■ **Opdrachten**
a. Waar lag volgens de tekst over Abraham en Efron de spelonk van Machpela?
b. Schrijf een vervolg op de tekst over Abraham en Efron, te beginnen na de laatste zin.

■ **Aangeleverde tekst**
/---
7 Toen stond Abraham op, en boog zich neder voor het volk des lands, voor de zonen Heths;
Alors Abraham se leva et, se prosternant devant le peuple du pays, devant les fils de Heth,
8 En hij sprak met hen, zeggende: Is het met uw wil, dat ik mijn dode begrave van voor mijn aangezicht; zo hoort mij, en spreekt voor mij bij Efron, den zoon van Zohar,
il leur parla en ces termes: « Si vous voulez que j’ôte mon mort de devant moi pour l’enterrer, écoutez-moi et priez pour moi Ephron, fils de Séor,
9 Dat hij mij geve de spelonk van Machpela, die hij heeft, die in het einde van zijn akker is, dat hij dezelve mij om het volle geld geve, tot een erfbegrafenis in het midden van u.
de me céder la caverne de Macpéla, qui lui appartient et qui est au bout de son champ, de me la céder en votre présence pour l’argent qu’elle vaut, comme un lieu de sépulture qui soit à moi. »
10 Efron nu zat in het midden van de zonen Heths; en Efron de Hethiet antwoordde Abraham, voor de oren van de zonen Heths, van al degenen, die ter poorte zijner stad ingingen, zeggende:
Or Ephron était assis au milieu des fils de Heth. Ephron le Héthéen répondit à Abraham en présence des fils de Heth, de tous ceux qui entraient par la porte de sa ville; il lui dit:
11 Neen, mijn heer! hoor mij; den akker geef ik u; ook de spelonk, die daarin is, die geef ik u; voor de ogen van de zonen mijns volks geef ik u die; begraaf uw dode.
« Non, mon seigneur, écoute-moi: je te donne le champ et je te donne la caverne qui s’y trouve; je te la donne aux yeux des fils de mon peuple; enterre ton mort. »
12 Toen boog zich Abraham neder voor het aangezicht van het volk des lands;
Abraham se prosterna devant le peuple du pays,
13 En hij sprak tot Efron, voor de oren van het volk des lands, zeggende: Trouwens, zijt gij het? lieve, hoor mij; ik zal het geld des akkers geven; neem het van mij, zo zal ik mijn dode aldaar begraven.
et il parla ainsi à Ephron en présence du peuple du pays: « Qu’il te plaise seulement de m’écouter: je donne le prix du champ; reçois-le de moi, et j’enterrerai là mon mort. »
\---
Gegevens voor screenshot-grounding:
/---
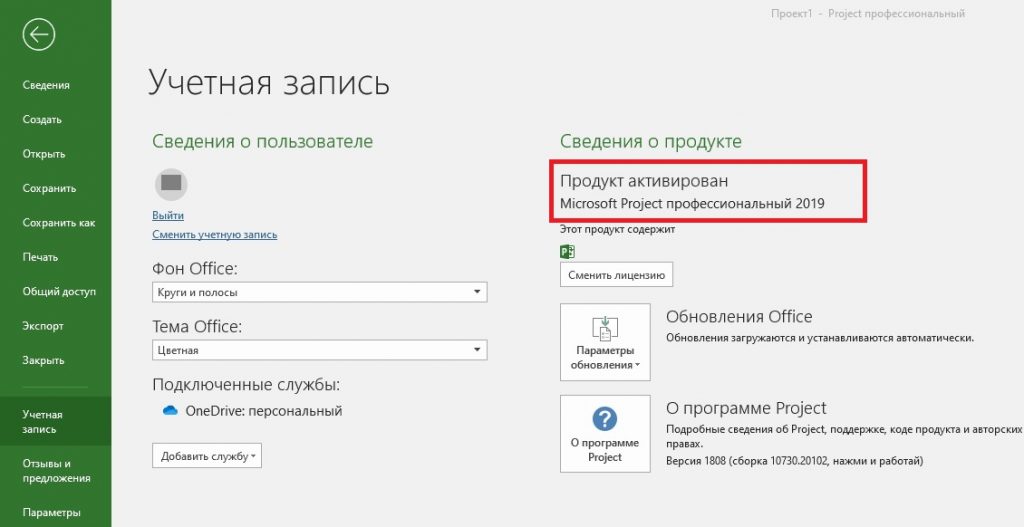Click the question mark icon for О программе Project
The height and width of the screenshot is (527, 1024).
click(605, 418)

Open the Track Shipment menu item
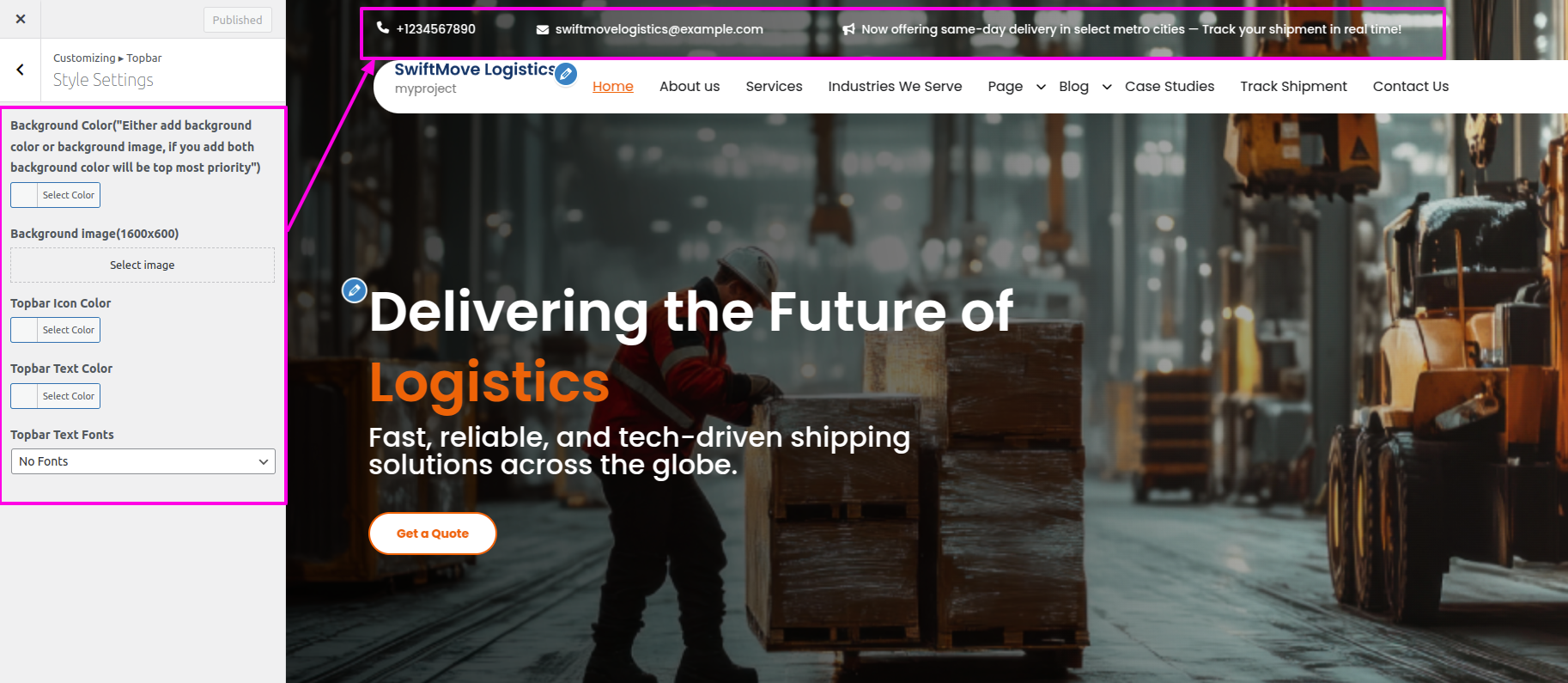point(1293,86)
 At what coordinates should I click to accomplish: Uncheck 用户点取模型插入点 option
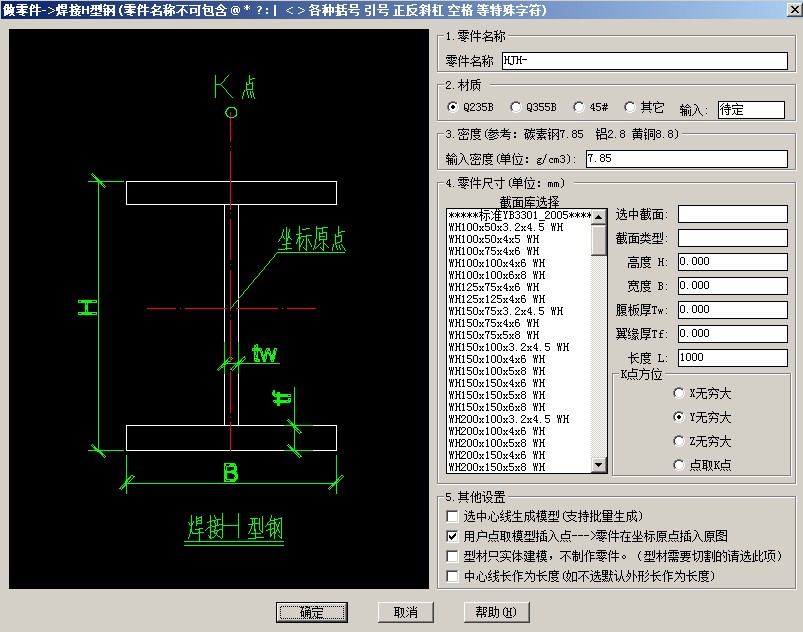(453, 537)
\---
■ **Antwoorden per opdracht**
a. Aan het einde van Efrons akker.

b.
14 En Efron antwoordde Abraham, zeggende tot hem:
Ephron répondit à Abraham en lui disant:
15 Mijn heer! hoor mij; een land van vierhonderd sikkelen zilvers, wat is dat tussen mij en tussen u? begraaf slechts uw dode.
« Mon seigneur, écoute-moi: une terre de quatre cents sicles d’argent, entre moi et toi, qu’est-ce que cela? Enterre ton mort. »
16 En Abraham luisterde naar Efron; en Abraham woog Efron het geld, waarvan hij gesproken had voor de oren van de zonen Heths, vierhonderd sikkelen zilvers, onder den koopman gangbaar.
Abraham écouta Ephron, et Abraham pesa à Ephron l’argent qu’il avait dit en présence des fils de Heth, savoir quatre cents sicles d’argent ayant cours chez le marchand.
17 Alzo werd de akker van Efron, die in Machpela was, dat tegenover Mamre lag, de akker en de spelonk, die daarin was, en al het geboomte, dat op den akker stond, dat rondom in zijn ganse landpale was gevestigd,
Ainsi le champ d’Ephron, qui est à Macpéla, vis-à-vis de Mambré, le champ et la caverne qui s’y trouve, ainsi que tous les arbres qui sont dans le champ et dans ses confins tout autour,
18 Aan Abraham tot een bezitting, voor de ogen van de zonen Heths, bij allen, die tot zijn stadspoort ingingen.
devinrent la propriété d’Abraham, aux yeux des fils de Heth, de tous ceux qui entraient par la porte de la ville.
19 En daarna begroef Abraham zijn huisvrouw Sara in de spelonk des akkers van Machpela, tegenover Mamre, hetwelk is Hebron, in het land Kanaan.
Après cela, Abraham enterra Sara, sa femme, dans la caverne de Macpéla, vis-à-vis de Mambré, qui est Hébron, dans le pays de Chanaan.
20 Alzo werd die akker, en de spelonk die daarin was, aan Abraham gevestigd tot een erfbegrafenis van de zonen Heths.
Le champ, avec la caverne qui s’y trouve, demeura à Abraham en toute propriété comme lieu de sépulture, provenant des fils de Heth.